L’expérience du pluralisme syndical ne plaît pas à Khalil Zaouia

« Le pluralisme syndical n’a pas apporté le plus mais a plutôt contribué à la multiplication des revendications et à créer des tensions au sein de certaines entreprises », tel était le jugement porté, mercredi 10 avril, par le ministre des Affaires sociales  Khalil Zaouia à l’expérience du  pluralisme syndical en Tunisie postrévolutionnaire.

Le ministre s’explique : « Les tensions sociales issues des surenchères émanant de certaines parties syndicales ont dépassé l’entreprise pour s’étendre à son environnement extérieur en dehors du cadre de travail ».

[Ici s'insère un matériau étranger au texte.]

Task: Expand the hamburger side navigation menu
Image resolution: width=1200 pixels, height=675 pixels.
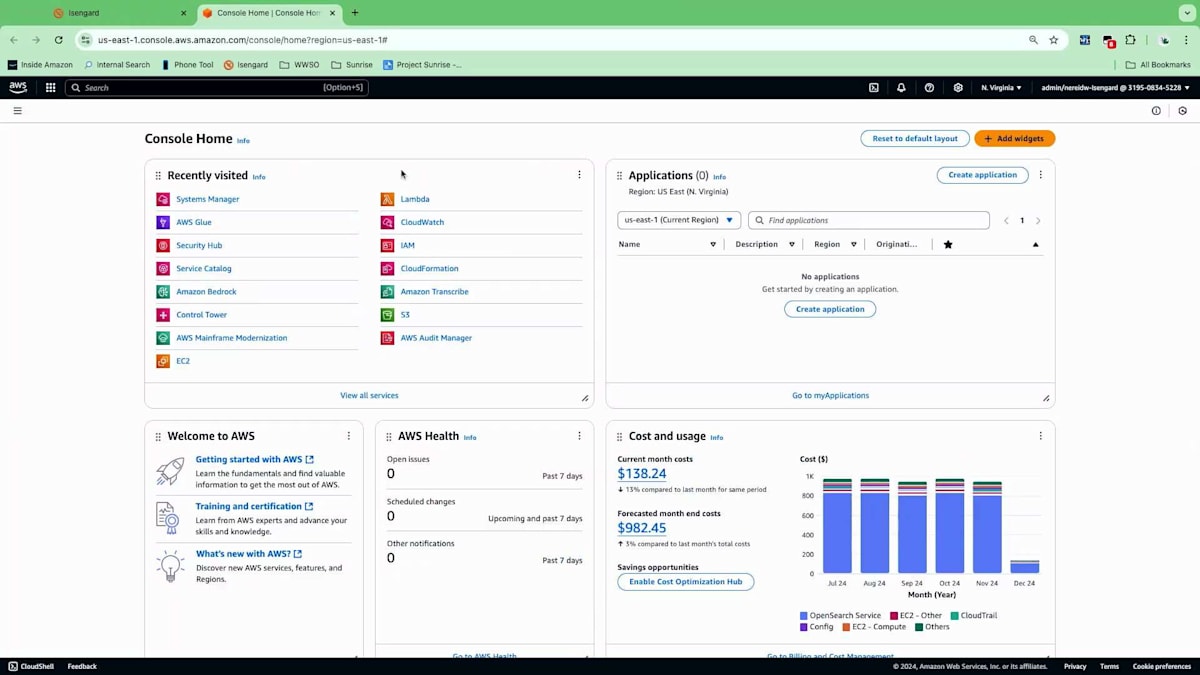Action: click(17, 111)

Intervenant lors d’une conférence sur « Les litiges professionnels et la conciliation », organisée par le centre de formation et d’appui à la décentralisation relevant du ministère de l’Intérieur, le ministre a par ailleurs estimé que « le principal mécanisme pour le règlement des conflits professionnels est le dialogue et la mise en œuvre de mécanismes juridiques ».

Le contrat social était par ailleurs l’un des points évoqués par le ministre. Lequel contrat permettra, selon Khalil Zaouia, de fixer les critères de représentativité syndicale ainsi que la mise en place, début 2014, d’un fonds d’assurance de l’emploi destiné aux employés des entreprises en difficulté.